À l'intérieur du hall, Du Cheng et Anid sortirent.

Contrairement à leur entrée, Du Cheng ne retenait plus Anid en otage. Anid marchait seul, mais son expression était visiblement désagréable, voire extrêmement désagréable.

Du Cheng arborait un léger sourire, un sourire unique qui apparaissait toujours sur son visage lorsqu'il avait réussi à ourdir un complot.

Arrivés à l'entrée de l'hôtel, Du Cheng et Anid s'arrêtèrent.

« Prince Anid, j'espère que nous pourrons avoir une agréable collaboration à l'avenir. »

Du Cheng tendit la main à Anid, et ses paroles laissèrent tous ceux qui l'entouraient complètement abasourdis.

Ce qui était clairement une menace s'est transformé en coopération, les laissant tous visiblement déconcertés.

Wen Nan, caché derrière la foule, l'était encore plus. Il n'avait deviné ni le début, ni le déroulement, ni l'issue, car tout cela dépassait sa compréhension.

Cependant, à leur plus grande surprise, Anid tendit lui aussi la main à Du Cheng.

Bien que son visage fût très pâle, ses mouvements quelque peu raides et qu'il semblât quelque peu réticent, il serra tout de même la main de Du Cheng et dit simplement : « C'est un plaisir de coopérer avec vous. »

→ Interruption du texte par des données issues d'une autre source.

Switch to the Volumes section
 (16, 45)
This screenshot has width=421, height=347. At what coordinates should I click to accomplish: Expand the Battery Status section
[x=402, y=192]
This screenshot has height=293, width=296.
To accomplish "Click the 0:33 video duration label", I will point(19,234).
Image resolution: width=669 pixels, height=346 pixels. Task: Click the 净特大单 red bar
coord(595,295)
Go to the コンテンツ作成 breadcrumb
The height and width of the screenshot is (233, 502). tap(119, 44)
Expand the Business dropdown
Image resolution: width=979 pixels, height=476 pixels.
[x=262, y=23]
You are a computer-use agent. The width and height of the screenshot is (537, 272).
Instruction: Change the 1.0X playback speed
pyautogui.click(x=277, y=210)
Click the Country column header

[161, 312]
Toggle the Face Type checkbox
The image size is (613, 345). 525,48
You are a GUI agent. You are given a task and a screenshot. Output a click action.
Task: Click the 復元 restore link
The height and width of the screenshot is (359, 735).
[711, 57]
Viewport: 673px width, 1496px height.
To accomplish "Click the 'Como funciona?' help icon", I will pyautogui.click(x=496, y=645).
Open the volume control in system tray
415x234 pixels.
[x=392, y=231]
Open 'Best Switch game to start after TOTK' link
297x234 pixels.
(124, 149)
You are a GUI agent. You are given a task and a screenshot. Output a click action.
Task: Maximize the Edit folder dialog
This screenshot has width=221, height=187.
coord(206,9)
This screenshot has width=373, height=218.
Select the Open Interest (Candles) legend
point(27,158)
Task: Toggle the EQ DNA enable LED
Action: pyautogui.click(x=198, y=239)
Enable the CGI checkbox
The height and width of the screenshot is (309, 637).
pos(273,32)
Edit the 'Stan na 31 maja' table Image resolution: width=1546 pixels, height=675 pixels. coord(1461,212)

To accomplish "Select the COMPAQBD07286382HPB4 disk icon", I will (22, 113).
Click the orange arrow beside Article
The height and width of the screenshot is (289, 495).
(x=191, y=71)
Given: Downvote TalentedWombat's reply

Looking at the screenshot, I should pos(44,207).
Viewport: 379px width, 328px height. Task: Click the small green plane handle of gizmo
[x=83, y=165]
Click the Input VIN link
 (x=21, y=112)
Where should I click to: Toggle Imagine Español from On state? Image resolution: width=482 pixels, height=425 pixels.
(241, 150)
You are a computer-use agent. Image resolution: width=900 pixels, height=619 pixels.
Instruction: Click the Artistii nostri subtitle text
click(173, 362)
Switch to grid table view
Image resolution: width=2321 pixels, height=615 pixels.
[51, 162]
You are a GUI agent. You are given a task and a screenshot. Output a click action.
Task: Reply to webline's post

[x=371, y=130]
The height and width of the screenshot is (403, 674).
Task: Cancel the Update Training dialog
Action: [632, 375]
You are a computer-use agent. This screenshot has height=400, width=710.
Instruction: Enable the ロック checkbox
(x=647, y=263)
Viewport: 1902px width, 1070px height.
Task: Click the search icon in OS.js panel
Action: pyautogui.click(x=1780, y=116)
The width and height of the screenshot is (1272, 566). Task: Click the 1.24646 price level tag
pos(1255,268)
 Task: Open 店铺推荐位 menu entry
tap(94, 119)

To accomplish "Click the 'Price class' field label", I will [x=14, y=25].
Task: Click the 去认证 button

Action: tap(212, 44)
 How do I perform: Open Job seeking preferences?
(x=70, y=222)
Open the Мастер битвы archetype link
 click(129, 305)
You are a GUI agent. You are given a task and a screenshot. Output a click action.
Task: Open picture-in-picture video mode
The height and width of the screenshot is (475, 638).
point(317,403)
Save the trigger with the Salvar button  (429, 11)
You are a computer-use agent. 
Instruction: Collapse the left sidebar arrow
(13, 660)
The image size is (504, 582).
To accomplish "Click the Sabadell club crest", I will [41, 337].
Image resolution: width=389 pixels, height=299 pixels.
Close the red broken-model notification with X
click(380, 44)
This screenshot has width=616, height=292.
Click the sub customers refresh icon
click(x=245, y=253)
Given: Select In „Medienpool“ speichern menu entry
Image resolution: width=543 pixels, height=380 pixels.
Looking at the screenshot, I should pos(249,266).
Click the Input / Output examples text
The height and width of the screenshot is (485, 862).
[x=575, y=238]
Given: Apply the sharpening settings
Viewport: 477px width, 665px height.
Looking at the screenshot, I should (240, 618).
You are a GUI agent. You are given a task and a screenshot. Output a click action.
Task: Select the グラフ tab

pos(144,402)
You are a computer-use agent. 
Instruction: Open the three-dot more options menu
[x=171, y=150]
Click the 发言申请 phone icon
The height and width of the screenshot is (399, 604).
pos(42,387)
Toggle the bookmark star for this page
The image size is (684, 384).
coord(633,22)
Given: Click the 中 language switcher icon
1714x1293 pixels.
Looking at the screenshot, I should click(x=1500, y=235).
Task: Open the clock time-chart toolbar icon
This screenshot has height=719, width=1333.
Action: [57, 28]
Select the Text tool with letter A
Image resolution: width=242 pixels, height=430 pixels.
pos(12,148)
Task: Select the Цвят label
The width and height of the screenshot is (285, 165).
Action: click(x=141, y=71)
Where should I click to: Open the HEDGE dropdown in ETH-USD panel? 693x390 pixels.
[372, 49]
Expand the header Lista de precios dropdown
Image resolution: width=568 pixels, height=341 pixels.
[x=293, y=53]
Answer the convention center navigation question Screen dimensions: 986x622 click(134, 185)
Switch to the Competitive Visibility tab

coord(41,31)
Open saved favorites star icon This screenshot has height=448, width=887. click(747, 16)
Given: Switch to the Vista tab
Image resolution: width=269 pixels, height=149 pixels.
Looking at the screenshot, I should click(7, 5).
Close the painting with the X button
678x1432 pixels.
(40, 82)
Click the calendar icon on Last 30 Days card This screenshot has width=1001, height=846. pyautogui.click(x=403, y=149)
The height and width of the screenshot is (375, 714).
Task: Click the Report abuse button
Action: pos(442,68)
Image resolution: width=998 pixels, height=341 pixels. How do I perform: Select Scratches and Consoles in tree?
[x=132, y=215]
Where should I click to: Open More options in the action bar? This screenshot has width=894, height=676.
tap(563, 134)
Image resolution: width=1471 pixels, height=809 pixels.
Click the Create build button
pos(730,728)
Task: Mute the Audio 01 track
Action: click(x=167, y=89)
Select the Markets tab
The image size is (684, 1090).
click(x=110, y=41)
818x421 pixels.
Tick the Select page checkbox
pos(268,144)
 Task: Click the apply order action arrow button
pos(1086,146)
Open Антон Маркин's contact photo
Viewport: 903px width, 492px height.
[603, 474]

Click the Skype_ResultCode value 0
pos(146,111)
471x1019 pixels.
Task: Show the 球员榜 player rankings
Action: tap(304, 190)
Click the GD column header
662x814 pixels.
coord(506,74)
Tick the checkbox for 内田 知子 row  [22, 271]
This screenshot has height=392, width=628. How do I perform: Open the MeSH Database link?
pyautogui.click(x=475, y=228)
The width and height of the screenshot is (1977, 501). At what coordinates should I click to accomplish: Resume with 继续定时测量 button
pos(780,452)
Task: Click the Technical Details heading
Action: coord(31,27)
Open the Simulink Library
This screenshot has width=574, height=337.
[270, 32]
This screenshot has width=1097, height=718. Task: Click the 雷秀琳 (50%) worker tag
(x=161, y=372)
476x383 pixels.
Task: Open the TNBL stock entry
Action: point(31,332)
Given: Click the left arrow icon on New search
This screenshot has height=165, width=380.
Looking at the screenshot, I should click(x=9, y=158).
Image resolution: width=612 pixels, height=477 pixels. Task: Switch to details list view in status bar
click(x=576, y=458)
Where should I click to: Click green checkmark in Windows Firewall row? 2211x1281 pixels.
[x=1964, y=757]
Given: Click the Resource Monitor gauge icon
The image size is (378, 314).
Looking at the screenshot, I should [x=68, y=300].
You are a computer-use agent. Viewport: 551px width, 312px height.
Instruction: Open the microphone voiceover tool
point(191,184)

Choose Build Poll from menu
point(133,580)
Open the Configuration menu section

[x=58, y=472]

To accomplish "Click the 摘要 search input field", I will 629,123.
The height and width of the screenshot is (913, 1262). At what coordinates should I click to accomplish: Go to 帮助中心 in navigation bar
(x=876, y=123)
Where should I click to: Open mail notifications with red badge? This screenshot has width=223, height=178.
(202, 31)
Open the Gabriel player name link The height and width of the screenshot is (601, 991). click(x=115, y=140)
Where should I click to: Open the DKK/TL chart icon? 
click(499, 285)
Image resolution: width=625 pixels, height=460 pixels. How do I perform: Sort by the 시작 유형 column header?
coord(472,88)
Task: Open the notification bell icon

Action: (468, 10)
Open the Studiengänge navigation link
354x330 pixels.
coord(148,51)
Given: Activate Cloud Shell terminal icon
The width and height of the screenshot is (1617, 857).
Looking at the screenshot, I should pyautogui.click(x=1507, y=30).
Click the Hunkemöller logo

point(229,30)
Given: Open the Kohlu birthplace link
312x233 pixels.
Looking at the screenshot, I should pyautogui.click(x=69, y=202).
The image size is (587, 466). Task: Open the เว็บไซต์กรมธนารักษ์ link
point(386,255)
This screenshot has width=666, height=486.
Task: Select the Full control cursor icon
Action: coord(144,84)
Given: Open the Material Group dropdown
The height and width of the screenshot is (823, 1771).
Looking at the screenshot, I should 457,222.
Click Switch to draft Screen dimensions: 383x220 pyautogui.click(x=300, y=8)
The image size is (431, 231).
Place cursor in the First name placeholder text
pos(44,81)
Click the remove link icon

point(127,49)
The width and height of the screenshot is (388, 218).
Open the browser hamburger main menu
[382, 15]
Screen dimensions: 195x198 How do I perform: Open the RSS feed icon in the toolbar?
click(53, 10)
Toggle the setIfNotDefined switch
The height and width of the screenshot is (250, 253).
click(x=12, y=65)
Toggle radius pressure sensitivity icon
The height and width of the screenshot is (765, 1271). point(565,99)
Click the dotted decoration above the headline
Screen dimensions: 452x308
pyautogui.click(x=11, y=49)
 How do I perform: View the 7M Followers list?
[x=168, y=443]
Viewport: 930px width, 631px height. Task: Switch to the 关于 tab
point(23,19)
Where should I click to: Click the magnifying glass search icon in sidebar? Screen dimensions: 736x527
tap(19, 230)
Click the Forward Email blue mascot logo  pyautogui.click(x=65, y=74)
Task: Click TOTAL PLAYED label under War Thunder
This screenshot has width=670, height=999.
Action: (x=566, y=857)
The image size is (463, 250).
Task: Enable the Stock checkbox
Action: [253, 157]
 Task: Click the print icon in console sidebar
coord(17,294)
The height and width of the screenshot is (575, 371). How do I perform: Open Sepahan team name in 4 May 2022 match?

Après ces mots, Anid laissa partir la voiture. Il se dirigea ensuite vers la sienne sans se retourner, tout en lançant un regard à ses gardes du corps pour leur faire signe de faire bouger tous les véhicules du secteur.

Voyant la réaction d'Anid, ses quatre gardes du corps se séparèrent rapidement. Trois d'entre eux dégageèrent la circulation, tandis que le troisième sortit, apparemment pour congédier les policiers postés à l'extérieur.

Du Cheng se dirigea directement vers la Rolls-Royce où Cheng Yan et Gu Jiayi étaient assis, apparemment indifférent à tout ce qui se passait à l'extérieur.

Dès que Du Cheng est monté dans la voiture, Cheng Yan lui a demandé d'un air perplexe : « Du Cheng, qu'avez-vous fait exactement tous les deux ? Comment êtes-vous devenus partenaires du jour au lendemain ? »

Gu Jiayi se trouvait dans une situation similaire ; elle n'a rien dit car Cheng Yan avait déjà parlé pour elle, exprimant ce qu'elle voulait demander.

« Il vaut mieux que vous ne soyez pas au courant, car si je le suis, mon image glorieuse sera ternie. » Du Cheng garda le silence, indiquant clairement que la situation était complexe.

«

Tu as encore une once d’image, espèce de coureur de jupons…

?

»

Gu Jiayi a marmonné quelque chose, mais cela a touché directement le point faible de Du Cheng.

Le sourire de Du Cheng devint nettement plus gêné, mais il était impuissant face à Gu Jiayi.

Cheng Yan se couvrit la bouche et continua de rire, mais aucun des deux ne semblait disposé à poser d'autres questions.

À cet égard, Gu Jiayi et Cheng Yan sont toutes deux des femmes attentionnées. Elles savent que si Du Cheng est disposé à parler, il le fera sans aucun doute. S'il ne le souhaite pas, il leur paraît inutile d'insister.

Alors même s'ils étaient très curieux, ils ont finalement appuyé sur le bouton.